To be done »
Return each line of the data below that contains the word "height".
============
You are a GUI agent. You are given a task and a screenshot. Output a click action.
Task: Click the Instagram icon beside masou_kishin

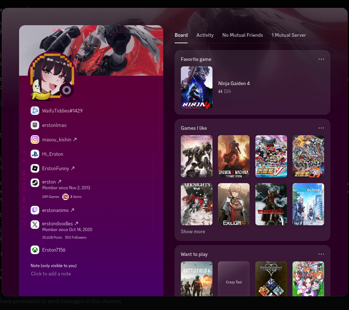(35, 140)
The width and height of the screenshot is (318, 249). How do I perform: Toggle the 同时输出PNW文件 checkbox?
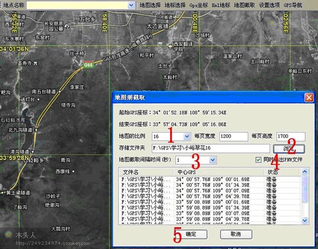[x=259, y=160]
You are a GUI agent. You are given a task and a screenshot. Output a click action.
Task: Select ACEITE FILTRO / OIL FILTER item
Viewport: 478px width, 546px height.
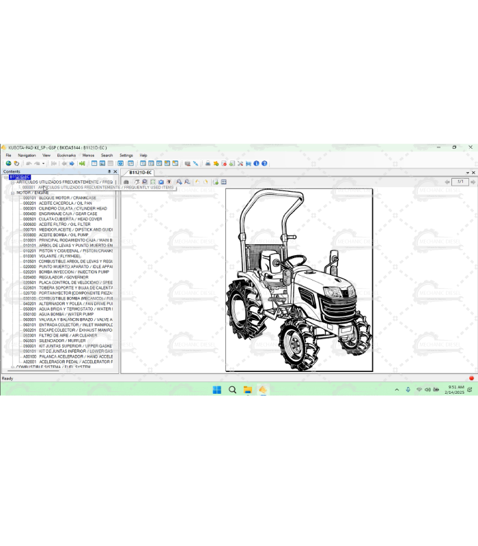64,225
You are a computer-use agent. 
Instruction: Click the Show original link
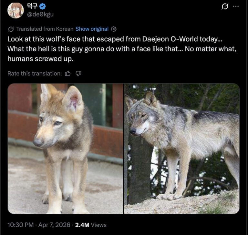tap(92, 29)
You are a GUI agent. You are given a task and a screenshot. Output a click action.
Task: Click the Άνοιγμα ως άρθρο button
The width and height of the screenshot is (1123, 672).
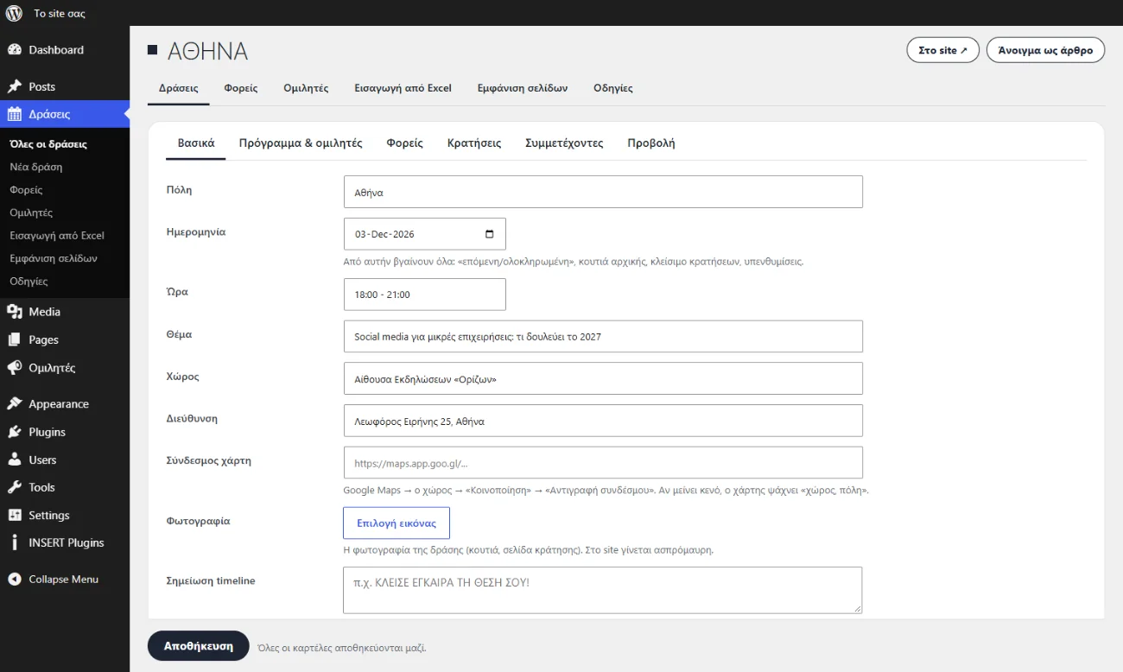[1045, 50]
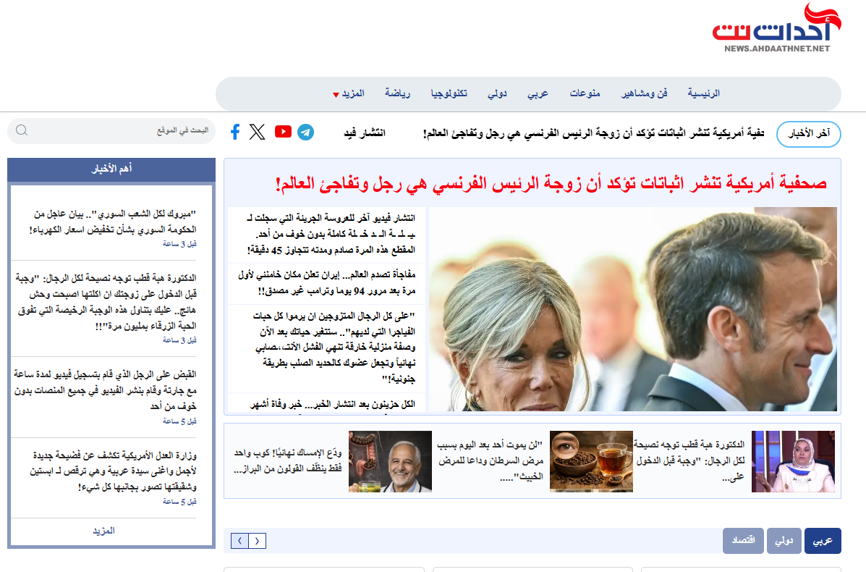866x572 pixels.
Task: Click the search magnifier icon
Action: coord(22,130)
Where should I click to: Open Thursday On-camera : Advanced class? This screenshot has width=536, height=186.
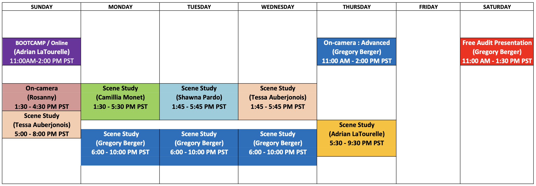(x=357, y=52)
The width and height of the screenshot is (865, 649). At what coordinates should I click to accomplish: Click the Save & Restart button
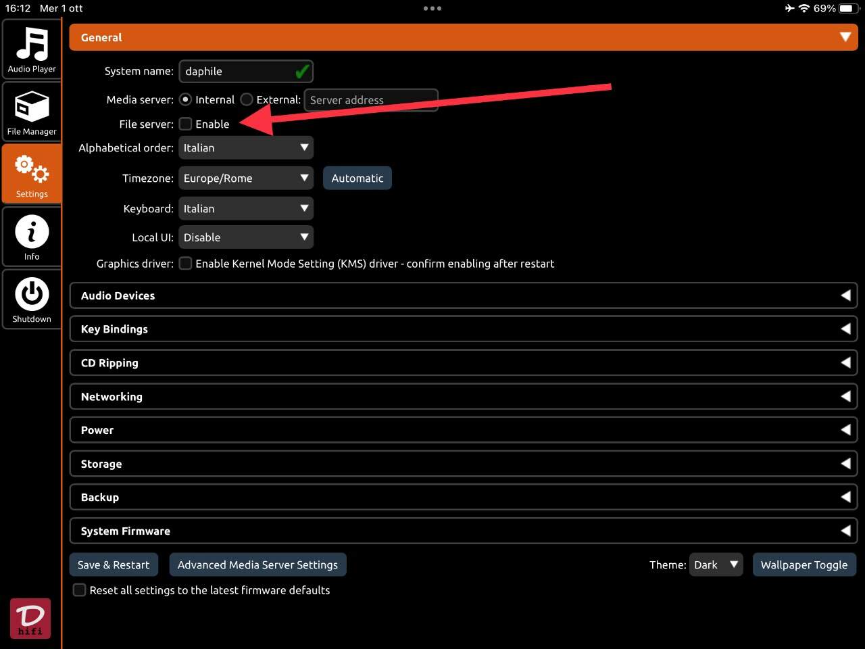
============
Answer to this task »
The width and height of the screenshot is (318, 249). How do I perform: Toggle the 同时输出PNW文件 checkbox?
Viewport: 478px width, 546px height.
The width and height of the screenshot is (1123, 672).
Where should I click to: Open Thursday On-camera : Advanced class? This screenshot has width=536, height=186.
The width and height of the screenshot is (865, 649). At what coordinates should I click to accomplish: Click the Save & Restart button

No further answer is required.